Please have a look screenshot.

This assert failure indicates that xReturned is pdFAIL which is not the case looking at the variables window. Can you please show the register values also? Also, if you remove this assert and place a breakpoint on vTaskDelete call in the next if block, do you hit that?

why do you delete the worker task right after you create it without waiting for it to finish what it is supposed to do? Smells like trouble…

Thank you for pointing @RAc. I just realized that the assert is also incorrect in their code. Please change the assert to configASSERT( xReturned == pdPASS ); and remove the next if block which deletes the task right after creation.

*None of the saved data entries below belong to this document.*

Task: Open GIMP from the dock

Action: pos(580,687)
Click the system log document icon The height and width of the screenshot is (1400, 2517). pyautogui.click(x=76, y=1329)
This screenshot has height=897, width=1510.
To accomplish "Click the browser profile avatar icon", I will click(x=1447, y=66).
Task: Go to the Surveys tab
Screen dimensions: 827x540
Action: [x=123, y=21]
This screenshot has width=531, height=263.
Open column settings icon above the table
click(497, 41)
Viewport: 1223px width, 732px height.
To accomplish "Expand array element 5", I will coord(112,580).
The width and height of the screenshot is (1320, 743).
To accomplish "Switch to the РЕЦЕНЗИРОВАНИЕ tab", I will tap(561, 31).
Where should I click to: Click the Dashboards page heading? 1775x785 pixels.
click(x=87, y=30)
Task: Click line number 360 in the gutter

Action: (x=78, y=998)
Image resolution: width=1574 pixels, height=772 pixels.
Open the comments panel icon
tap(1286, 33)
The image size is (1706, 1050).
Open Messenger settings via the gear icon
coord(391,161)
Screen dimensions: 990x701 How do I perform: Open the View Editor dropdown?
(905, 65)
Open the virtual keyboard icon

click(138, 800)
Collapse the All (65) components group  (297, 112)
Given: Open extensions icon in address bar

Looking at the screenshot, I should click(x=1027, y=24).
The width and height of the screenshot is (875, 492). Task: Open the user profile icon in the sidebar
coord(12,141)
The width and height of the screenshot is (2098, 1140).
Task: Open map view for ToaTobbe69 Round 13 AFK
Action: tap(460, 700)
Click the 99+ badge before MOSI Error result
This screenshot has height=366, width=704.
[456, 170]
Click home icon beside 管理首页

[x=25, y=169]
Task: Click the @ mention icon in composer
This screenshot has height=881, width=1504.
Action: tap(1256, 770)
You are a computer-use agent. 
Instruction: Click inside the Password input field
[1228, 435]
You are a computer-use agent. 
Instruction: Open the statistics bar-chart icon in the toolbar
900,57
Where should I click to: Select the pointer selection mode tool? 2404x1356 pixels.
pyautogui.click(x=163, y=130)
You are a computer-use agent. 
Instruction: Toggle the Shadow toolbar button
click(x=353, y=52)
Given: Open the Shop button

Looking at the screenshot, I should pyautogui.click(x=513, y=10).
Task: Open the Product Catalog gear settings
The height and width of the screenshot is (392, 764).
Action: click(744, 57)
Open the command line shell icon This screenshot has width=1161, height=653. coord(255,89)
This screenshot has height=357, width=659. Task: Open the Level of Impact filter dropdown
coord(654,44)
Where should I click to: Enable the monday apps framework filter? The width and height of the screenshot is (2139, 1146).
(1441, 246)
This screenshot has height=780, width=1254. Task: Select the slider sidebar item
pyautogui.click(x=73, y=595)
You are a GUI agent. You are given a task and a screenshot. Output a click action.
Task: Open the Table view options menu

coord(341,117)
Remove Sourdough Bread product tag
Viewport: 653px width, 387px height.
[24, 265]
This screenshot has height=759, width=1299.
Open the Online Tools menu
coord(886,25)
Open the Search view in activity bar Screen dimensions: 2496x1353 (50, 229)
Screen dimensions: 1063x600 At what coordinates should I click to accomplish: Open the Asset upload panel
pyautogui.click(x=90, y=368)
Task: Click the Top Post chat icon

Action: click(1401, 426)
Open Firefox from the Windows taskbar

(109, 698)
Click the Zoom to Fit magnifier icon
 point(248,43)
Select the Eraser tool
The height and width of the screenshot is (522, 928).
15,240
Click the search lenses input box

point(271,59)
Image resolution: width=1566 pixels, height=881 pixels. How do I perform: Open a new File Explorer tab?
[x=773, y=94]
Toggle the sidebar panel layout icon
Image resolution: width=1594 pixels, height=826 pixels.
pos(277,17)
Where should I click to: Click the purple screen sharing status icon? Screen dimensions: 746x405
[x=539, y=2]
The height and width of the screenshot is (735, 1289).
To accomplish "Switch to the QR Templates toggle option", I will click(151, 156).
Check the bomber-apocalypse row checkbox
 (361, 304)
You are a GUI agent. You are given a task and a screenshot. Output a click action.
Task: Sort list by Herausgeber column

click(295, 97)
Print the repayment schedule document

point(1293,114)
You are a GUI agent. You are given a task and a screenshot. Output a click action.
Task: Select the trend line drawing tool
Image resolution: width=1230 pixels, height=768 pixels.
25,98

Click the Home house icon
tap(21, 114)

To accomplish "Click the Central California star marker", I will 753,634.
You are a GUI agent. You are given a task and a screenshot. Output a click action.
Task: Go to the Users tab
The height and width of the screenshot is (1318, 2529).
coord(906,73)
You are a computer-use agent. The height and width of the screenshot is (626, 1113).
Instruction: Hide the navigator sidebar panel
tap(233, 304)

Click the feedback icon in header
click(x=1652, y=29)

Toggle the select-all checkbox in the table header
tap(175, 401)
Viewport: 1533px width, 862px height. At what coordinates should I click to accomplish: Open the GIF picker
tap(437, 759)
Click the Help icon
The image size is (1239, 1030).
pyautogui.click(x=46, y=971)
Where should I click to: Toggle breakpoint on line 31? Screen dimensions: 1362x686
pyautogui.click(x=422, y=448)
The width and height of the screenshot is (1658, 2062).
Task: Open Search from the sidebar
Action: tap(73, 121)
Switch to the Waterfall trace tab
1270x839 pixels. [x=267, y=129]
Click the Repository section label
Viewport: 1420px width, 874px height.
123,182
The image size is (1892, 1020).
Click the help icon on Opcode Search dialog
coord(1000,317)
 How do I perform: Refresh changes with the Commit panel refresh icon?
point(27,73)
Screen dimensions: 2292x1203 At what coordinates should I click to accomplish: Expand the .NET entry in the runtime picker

Thank you, @aggarg and @RAc!
After correcting to if( xReturned != pdPASS ) now my system works again. This is strange - before I tried to comment these lines and microcontroller hang up too.
But today is a good day - the problem came out of nowhere and disappeared on its own.
Thank you again!

Here is some output in terminal window:

prvAcceptWaitClient: client 2401b1a0 parent 240196c0
Client = 1 sent to server 6 bytes
prvAcceptWaitClient: client 2401b438 parent 240196c0
Heap: current 164056 lowest 162496
Client = 2 sent to server 6 bytes

well, if you still delete the task while it is doing something, your system just works coincidentally - or appears to. If your worker task has a higher prioritymthan your listener task AND its computation is CPU bound, you are lucky that you do not hit the delete in the listener task too early, but in that scenario, your listener task will not have a chance to dispatch a new client task concurrently, so all benefits of your multitasking will be gone and you would be better off serving the clients in turn.

Thank you for recommendations, @RAc!
Could you please clarify one thing. Let imagine I have a 5 clients connected to my server. For each of them I should create a separate task as I understood.
And mainly each task will just wait some income message from client and react to them.
But what should I do if one of the clients will decide to disconnect? Where I should properly close the corresponding Task?
Thank you in advance for explanations!

There are several examples for multi-client servers available, I am sure others will poijt you directly to them (I currenrly do not have the bandwidth to look for them myself, apologies). In a nutshell, the protocol will dictate when a client communication is done, and the corresponding task must then delete itself using xTaskDelete(NULL).

Here is an example - FreeRTOS/FreeRTOS-Plus/Demo/FreeRTOS_Plus_TCP_Echo_Posix/SimpleTCPEchoServer.c at main · FreeRTOS/FreeRTOS · GitHub. The connection handler task deletes itself here.

I’d like to add that it’s a design decision to create separate client handler tasks or not.
It’s also absolutely possible to omit the somewhat costly separate tasks and for example handle multiple client connections in just 1 networking task, forward decoded requests to a central processing task and send back the corresponding replies via networking task to each client. Just for completeness.